_Exercise task:_
Render every line of the records below as a Markdown table with the columns "No." and "Text", numbering each row and skipping blank lines.

[Rows of pointing data]

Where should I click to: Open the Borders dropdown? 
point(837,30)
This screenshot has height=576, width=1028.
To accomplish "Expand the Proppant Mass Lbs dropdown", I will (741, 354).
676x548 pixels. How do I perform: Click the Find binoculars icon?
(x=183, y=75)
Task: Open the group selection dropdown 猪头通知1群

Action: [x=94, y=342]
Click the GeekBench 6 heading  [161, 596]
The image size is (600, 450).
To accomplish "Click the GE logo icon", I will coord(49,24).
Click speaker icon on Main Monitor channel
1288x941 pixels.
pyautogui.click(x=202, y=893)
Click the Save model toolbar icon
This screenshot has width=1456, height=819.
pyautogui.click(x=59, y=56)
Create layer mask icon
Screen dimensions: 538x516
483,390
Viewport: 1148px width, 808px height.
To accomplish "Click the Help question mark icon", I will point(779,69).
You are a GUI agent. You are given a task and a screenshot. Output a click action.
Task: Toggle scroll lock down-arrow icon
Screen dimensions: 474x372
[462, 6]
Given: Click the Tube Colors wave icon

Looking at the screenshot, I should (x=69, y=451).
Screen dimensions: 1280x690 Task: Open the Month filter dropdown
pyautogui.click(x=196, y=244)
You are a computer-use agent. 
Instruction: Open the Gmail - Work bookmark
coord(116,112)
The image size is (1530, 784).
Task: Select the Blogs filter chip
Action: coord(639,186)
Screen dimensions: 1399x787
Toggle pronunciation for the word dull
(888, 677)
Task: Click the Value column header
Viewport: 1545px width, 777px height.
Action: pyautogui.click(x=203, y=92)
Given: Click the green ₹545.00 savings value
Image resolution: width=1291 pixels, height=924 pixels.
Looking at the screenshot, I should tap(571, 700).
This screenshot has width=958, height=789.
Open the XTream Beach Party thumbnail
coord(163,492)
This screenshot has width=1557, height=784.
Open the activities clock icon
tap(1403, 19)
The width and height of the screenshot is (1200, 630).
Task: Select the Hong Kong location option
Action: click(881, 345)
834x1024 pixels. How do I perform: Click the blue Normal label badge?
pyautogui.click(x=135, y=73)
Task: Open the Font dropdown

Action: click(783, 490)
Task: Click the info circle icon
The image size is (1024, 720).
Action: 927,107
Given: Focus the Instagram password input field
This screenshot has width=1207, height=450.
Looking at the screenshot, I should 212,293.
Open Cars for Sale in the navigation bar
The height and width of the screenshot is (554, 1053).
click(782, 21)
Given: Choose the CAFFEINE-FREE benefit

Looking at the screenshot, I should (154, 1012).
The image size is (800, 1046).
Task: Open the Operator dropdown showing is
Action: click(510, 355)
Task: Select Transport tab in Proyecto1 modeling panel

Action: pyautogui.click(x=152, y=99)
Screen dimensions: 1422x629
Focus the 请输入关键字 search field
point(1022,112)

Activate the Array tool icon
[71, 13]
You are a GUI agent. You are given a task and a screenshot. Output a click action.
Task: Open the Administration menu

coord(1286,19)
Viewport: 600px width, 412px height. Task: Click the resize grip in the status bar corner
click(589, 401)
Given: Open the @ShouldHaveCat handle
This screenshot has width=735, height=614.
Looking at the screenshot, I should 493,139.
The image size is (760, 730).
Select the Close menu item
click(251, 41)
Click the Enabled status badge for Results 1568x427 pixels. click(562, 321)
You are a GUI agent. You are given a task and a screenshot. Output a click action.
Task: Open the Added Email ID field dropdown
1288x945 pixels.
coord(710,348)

_Correct output:_
| No. | Text |
|---|---|
| 1 | Where should I click to: Open the Borders dropdown?  |
| 2 | point(837,30) |
| 3 | This screenshot has height=576, width=1028. |
| 4 | To accomplish "Expand the Proppant Mass Lbs dropdown", I will (741, 354). |
| 5 | 676x548 pixels. How do I perform: Click the Find binoculars icon? |
| 6 | (x=183, y=75) |
| 7 | Task: Open the group selection dropdown 猪头通知1群 |
| 8 | Action: [x=94, y=342] |
| 9 | Click the GeekBench 6 heading  [161, 596] |
| 10 | The image size is (600, 450). |
| 11 | To accomplish "Click the GE logo icon", I will coord(49,24). |
| 12 | Click speaker icon on Main Monitor channel |
| 13 | 1288x941 pixels. |
| 14 | pyautogui.click(x=202, y=893) |
| 15 | Click the Save model toolbar icon |
| 16 | This screenshot has width=1456, height=819. |
| 17 | pyautogui.click(x=59, y=56) |
| 18 | Create layer mask icon |
| 19 | Screen dimensions: 538x516 |
| 20 | 483,390 |
| 21 | Viewport: 1148px width, 808px height. |
| 22 | To accomplish "Click the Help question mark icon", I will point(779,69). |
| 23 | You are a GUI agent. You are given a task and a screenshot. Output a click action. |
| 24 | Task: Toggle scroll lock down-arrow icon |
| 25 | Screen dimensions: 474x372 |
| 26 | [462, 6] |
| 27 | Given: Click the Tube Colors wave icon |
| 28 | Looking at the screenshot, I should (x=69, y=451). |
| 29 | Screen dimensions: 1280x690 Task: Open the Month filter dropdown |
| 30 | pyautogui.click(x=196, y=244) |
| 31 | You are a computer-use agent.  |
| 32 | Instruction: Open the Gmail - Work bookmark |
| 33 | coord(116,112) |
| 34 | The image size is (1530, 784). |
| 35 | Task: Select the Blogs filter chip |
| 36 | Action: coord(639,186) |
| 37 | Screen dimensions: 1399x787 |
| 38 | Toggle pronunciation for the word dull |
| 39 | (888, 677) |
| 40 | Task: Click the Value column header |
| 41 | Viewport: 1545px width, 777px height. |
| 42 | Action: pyautogui.click(x=203, y=92) |
| 43 | Given: Click the green ₹545.00 savings value |
| 44 | Image resolution: width=1291 pixels, height=924 pixels. |
| 45 | Looking at the screenshot, I should tap(571, 700). |
| 46 | This screenshot has width=958, height=789. |
| 47 | Open the XTream Beach Party thumbnail |
| 48 | coord(163,492) |
| 49 | This screenshot has width=1557, height=784. |
| 50 | Open the activities clock icon |
| 51 | tap(1403, 19) |
| 52 | The width and height of the screenshot is (1200, 630). |
| 53 | Task: Select the Hong Kong location option |
| 54 | Action: click(881, 345) |
| 55 | 834x1024 pixels. How do I perform: Click the blue Normal label badge? |
| 56 | pyautogui.click(x=135, y=73) |
| 57 | Task: Open the Font dropdown |
| 58 | Action: click(783, 490) |
| 59 | Task: Click the info circle icon |
| 60 | The image size is (1024, 720). |
| 61 | Action: 927,107 |
| 62 | Given: Focus the Instagram password input field |
| 63 | This screenshot has width=1207, height=450. |
| 64 | Looking at the screenshot, I should 212,293. |
| 65 | Open Cars for Sale in the navigation bar |
| 66 | The height and width of the screenshot is (554, 1053). |
| 67 | click(782, 21) |
| 68 | Given: Choose the CAFFEINE-FREE benefit |
| 69 | Looking at the screenshot, I should (154, 1012). |
| 70 | The image size is (800, 1046). |
| 71 | Task: Open the Operator dropdown showing is |
| 72 | Action: click(510, 355) |
| 73 | Task: Select Transport tab in Proyecto1 modeling panel |
| 74 | Action: pyautogui.click(x=152, y=99) |
| 75 | Screen dimensions: 1422x629 |
| 76 | Focus the 请输入关键字 search field |
| 77 | point(1022,112) |
| 78 | Activate the Array tool icon |
| 79 | [71, 13] |
| 80 | You are a GUI agent. You are given a task and a screenshot. Output a click action. |
| 81 | Task: Open the Administration menu |
| 82 | coord(1286,19) |
| 83 | Viewport: 600px width, 412px height. Task: Click the resize grip in the status bar corner |
| 84 | click(589, 401) |
| 85 | Given: Open the @ShouldHaveCat handle |
| 86 | This screenshot has width=735, height=614. |
| 87 | Looking at the screenshot, I should 493,139. |
| 88 | The image size is (760, 730). |
| 89 | Select the Close menu item |
| 90 | click(251, 41) |
| 91 | Click the Enabled status badge for Results 1568x427 pixels. click(562, 321) |
| 92 | You are a GUI agent. You are given a task and a screenshot. Output a click action. |
| 93 | Task: Open the Added Email ID field dropdown |
| 94 | 1288x945 pixels. |
| 95 | coord(710,348) |